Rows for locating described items
+++
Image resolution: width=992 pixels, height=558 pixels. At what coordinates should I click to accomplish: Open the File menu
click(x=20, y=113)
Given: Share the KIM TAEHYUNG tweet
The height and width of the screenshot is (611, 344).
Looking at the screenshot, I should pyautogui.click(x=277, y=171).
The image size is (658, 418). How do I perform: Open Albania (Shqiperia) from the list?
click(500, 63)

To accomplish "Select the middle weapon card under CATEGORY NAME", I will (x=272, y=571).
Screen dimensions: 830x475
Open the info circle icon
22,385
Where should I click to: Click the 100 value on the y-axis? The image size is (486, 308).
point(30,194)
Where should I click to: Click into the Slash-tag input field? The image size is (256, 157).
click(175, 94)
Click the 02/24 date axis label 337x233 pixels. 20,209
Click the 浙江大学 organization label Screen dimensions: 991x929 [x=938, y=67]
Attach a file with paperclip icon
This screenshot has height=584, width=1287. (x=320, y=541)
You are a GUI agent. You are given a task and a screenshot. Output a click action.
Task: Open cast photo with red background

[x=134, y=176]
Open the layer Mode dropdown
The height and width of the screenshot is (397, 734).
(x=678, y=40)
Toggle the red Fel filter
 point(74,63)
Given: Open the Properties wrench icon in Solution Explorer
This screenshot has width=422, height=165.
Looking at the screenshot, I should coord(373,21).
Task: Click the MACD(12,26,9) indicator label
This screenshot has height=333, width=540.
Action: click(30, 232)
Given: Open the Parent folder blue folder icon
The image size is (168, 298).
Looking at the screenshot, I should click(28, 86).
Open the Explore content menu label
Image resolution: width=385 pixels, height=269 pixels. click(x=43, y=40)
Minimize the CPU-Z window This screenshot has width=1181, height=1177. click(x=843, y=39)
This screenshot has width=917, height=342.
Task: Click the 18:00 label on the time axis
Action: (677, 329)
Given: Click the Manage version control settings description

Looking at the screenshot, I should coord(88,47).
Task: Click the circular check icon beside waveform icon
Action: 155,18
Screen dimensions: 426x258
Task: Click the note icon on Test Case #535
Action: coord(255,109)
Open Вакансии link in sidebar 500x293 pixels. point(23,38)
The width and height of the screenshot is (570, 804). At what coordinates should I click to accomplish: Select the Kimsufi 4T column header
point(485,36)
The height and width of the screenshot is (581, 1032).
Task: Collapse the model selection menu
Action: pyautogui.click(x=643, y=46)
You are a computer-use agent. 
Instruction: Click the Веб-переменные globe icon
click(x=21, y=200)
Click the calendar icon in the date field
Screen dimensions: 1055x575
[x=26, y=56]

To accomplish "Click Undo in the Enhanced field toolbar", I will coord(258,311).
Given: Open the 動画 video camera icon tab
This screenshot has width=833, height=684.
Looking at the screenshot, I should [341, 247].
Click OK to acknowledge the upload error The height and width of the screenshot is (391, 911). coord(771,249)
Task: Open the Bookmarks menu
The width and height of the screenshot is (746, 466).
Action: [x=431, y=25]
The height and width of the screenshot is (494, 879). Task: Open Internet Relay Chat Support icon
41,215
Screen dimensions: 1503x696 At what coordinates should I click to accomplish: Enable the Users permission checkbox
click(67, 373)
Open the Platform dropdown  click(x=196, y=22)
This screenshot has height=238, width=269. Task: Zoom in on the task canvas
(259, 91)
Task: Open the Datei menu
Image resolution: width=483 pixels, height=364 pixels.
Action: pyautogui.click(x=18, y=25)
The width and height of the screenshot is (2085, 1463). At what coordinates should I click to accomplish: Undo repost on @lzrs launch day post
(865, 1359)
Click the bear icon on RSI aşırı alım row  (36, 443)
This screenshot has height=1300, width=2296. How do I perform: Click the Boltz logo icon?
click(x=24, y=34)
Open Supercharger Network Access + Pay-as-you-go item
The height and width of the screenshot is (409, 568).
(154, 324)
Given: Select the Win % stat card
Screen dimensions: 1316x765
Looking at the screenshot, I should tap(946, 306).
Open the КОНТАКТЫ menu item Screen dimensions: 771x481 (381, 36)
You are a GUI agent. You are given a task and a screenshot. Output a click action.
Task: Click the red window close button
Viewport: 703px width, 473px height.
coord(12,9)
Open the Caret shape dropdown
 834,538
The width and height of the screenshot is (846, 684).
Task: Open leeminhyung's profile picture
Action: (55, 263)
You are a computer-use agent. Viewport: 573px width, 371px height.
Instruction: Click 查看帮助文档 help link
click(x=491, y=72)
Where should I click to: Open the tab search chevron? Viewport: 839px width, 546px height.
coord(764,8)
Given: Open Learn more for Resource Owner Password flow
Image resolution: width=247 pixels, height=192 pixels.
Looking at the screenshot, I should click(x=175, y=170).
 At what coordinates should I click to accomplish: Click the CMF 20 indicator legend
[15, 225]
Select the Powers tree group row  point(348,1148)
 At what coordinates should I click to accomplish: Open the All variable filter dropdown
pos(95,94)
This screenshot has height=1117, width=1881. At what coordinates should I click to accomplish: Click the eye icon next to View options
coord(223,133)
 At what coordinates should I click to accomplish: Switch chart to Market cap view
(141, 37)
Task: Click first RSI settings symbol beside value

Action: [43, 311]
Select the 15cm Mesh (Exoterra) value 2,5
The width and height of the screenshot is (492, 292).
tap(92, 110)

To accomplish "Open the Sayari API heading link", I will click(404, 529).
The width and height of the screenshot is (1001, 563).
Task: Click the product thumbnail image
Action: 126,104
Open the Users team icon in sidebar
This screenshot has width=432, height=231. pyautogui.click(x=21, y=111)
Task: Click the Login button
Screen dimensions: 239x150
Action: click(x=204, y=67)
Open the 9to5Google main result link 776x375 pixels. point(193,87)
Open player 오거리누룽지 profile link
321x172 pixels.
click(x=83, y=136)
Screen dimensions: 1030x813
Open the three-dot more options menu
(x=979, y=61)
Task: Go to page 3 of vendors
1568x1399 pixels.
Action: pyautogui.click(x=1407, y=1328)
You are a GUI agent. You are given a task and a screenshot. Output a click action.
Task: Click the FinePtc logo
+++
Please reproduce every row above word for word, adding nothing and leaving nothing out.

Correct result:
Image resolution: width=992 pixels, height=558 pixels. At what coordinates should I click to accomplish: Open the File menu
click(x=20, y=113)
Given: Share the KIM TAEHYUNG tweet
The height and width of the screenshot is (611, 344).
Looking at the screenshot, I should pyautogui.click(x=277, y=171).
The image size is (658, 418). How do I perform: Open Albania (Shqiperia) from the list?
click(500, 63)

To accomplish "Select the middle weapon card under CATEGORY NAME", I will (x=272, y=571).
Screen dimensions: 830x475
Open the info circle icon
22,385
Where should I click to: Click the 100 value on the y-axis? The image size is (486, 308).
point(30,194)
Where should I click to: Click into the Slash-tag input field? The image size is (256, 157).
click(175, 94)
Click the 02/24 date axis label 337x233 pixels. 20,209
Click the 浙江大学 organization label Screen dimensions: 991x929 [x=938, y=67]
Attach a file with paperclip icon
This screenshot has height=584, width=1287. (x=320, y=541)
You are a GUI agent. You are given a task and a screenshot. Output a click action.
Task: Open cast photo with red background

[x=134, y=176]
Open the layer Mode dropdown
The height and width of the screenshot is (397, 734).
(x=678, y=40)
Toggle the red Fel filter
 point(74,63)
Given: Open the Properties wrench icon in Solution Explorer
This screenshot has width=422, height=165.
Looking at the screenshot, I should coord(373,21).
Task: Click the MACD(12,26,9) indicator label
This screenshot has height=333, width=540.
Action: click(30, 232)
Given: Open the Parent folder blue folder icon
The image size is (168, 298).
Looking at the screenshot, I should click(28, 86).
Open the Explore content menu label
Image resolution: width=385 pixels, height=269 pixels. click(x=43, y=40)
Minimize the CPU-Z window This screenshot has width=1181, height=1177. click(x=843, y=39)
This screenshot has width=917, height=342.
Task: Click the 18:00 label on the time axis
Action: (677, 329)
Given: Click the Manage version control settings description

Looking at the screenshot, I should coord(88,47).
Task: Click the circular check icon beside waveform icon
Action: 155,18
Screen dimensions: 426x258
Task: Click the note icon on Test Case #535
Action: coord(255,109)
Open Вакансии link in sidebar 500x293 pixels. point(23,38)
The width and height of the screenshot is (570, 804). At what coordinates should I click to accomplish: Select the Kimsufi 4T column header
point(485,36)
The height and width of the screenshot is (581, 1032).
Task: Collapse the model selection menu
Action: pyautogui.click(x=643, y=46)
You are a computer-use agent. 
Instruction: Click the Веб-переменные globe icon
click(x=21, y=200)
Click the calendar icon in the date field
Screen dimensions: 1055x575
[x=26, y=56]

To accomplish "Click Undo in the Enhanced field toolbar", I will coord(258,311).
Given: Open the 動画 video camera icon tab
This screenshot has width=833, height=684.
Looking at the screenshot, I should [341, 247].
Click OK to acknowledge the upload error The height and width of the screenshot is (391, 911). coord(771,249)
Task: Open the Bookmarks menu
The width and height of the screenshot is (746, 466).
Action: [x=431, y=25]
The height and width of the screenshot is (494, 879). Task: Open Internet Relay Chat Support icon
41,215
Screen dimensions: 1503x696 At what coordinates should I click to accomplish: Enable the Users permission checkbox
click(67, 373)
Open the Platform dropdown  click(x=196, y=22)
This screenshot has height=238, width=269. Task: Zoom in on the task canvas
(259, 91)
Task: Open the Datei menu
Image resolution: width=483 pixels, height=364 pixels.
Action: pyautogui.click(x=18, y=25)
The width and height of the screenshot is (2085, 1463). At what coordinates should I click to accomplish: Undo repost on @lzrs launch day post
(865, 1359)
Click the bear icon on RSI aşırı alım row  (36, 443)
This screenshot has height=1300, width=2296. How do I perform: Click the Boltz logo icon?
click(x=24, y=34)
Open Supercharger Network Access + Pay-as-you-go item
The height and width of the screenshot is (409, 568).
(154, 324)
Given: Select the Win % stat card
Screen dimensions: 1316x765
Looking at the screenshot, I should tap(946, 306).
Open the КОНТАКТЫ menu item Screen dimensions: 771x481 (381, 36)
You are a GUI agent. You are given a task and a screenshot. Output a click action.
Task: Click the red window close button
Viewport: 703px width, 473px height.
coord(12,9)
Open the Caret shape dropdown
 834,538
The width and height of the screenshot is (846, 684).
Task: Open leeminhyung's profile picture
Action: (55, 263)
You are a computer-use agent. Viewport: 573px width, 371px height.
Instruction: Click 查看帮助文档 help link
click(x=491, y=72)
Where should I click to: Open the tab search chevron? Viewport: 839px width, 546px height.
coord(764,8)
Given: Open Learn more for Resource Owner Password flow
Image resolution: width=247 pixels, height=192 pixels.
Looking at the screenshot, I should click(x=175, y=170).
 At what coordinates should I click to accomplish: Click the CMF 20 indicator legend
[15, 225]
Select the Powers tree group row  point(348,1148)
 At what coordinates should I click to accomplish: Open the All variable filter dropdown
pos(95,94)
This screenshot has height=1117, width=1881. At what coordinates should I click to accomplish: Click the eye icon next to View options
coord(223,133)
 At what coordinates should I click to accomplish: Switch chart to Market cap view
(141, 37)
Task: Click first RSI settings symbol beside value

Action: [43, 311]
Select the 15cm Mesh (Exoterra) value 2,5
The width and height of the screenshot is (492, 292).
tap(92, 110)

To accomplish "Open the Sayari API heading link", I will click(404, 529).
The width and height of the screenshot is (1001, 563).
Task: Click the product thumbnail image
Action: 126,104
Open the Users team icon in sidebar
This screenshot has width=432, height=231. pyautogui.click(x=21, y=111)
Task: Click the Login button
Screen dimensions: 239x150
Action: click(x=204, y=67)
Open the 9to5Google main result link 776x375 pixels. point(193,87)
Open player 오거리누룽지 profile link
321x172 pixels.
click(x=83, y=136)
Screen dimensions: 1030x813
Open the three-dot more options menu
(x=979, y=61)
Task: Go to page 3 of vendors
1568x1399 pixels.
Action: pyautogui.click(x=1407, y=1328)
You are a GUI agent. You are given a task and a screenshot. Output a click action.
Task: Click the FinePtc logo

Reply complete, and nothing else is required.